▶ **Exercise materials**:
════════════════

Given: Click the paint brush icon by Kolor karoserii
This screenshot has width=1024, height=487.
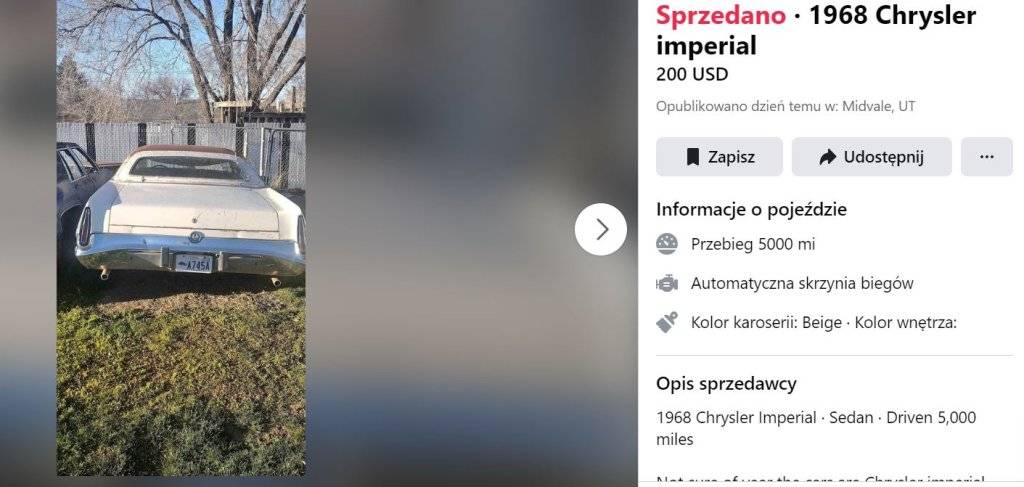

════════════════

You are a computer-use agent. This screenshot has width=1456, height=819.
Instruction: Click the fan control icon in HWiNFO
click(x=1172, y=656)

════════════════

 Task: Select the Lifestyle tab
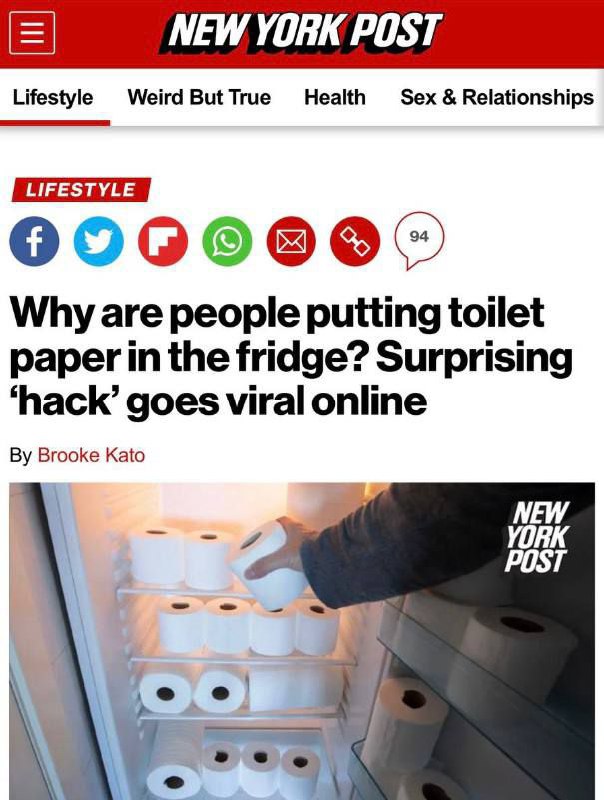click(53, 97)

════════════════

Check each line in the records above for the word "This". Return those that have it.

This screenshot has width=1024, height=487.
You are a computer-use agent. This screenshot has width=1456, height=819.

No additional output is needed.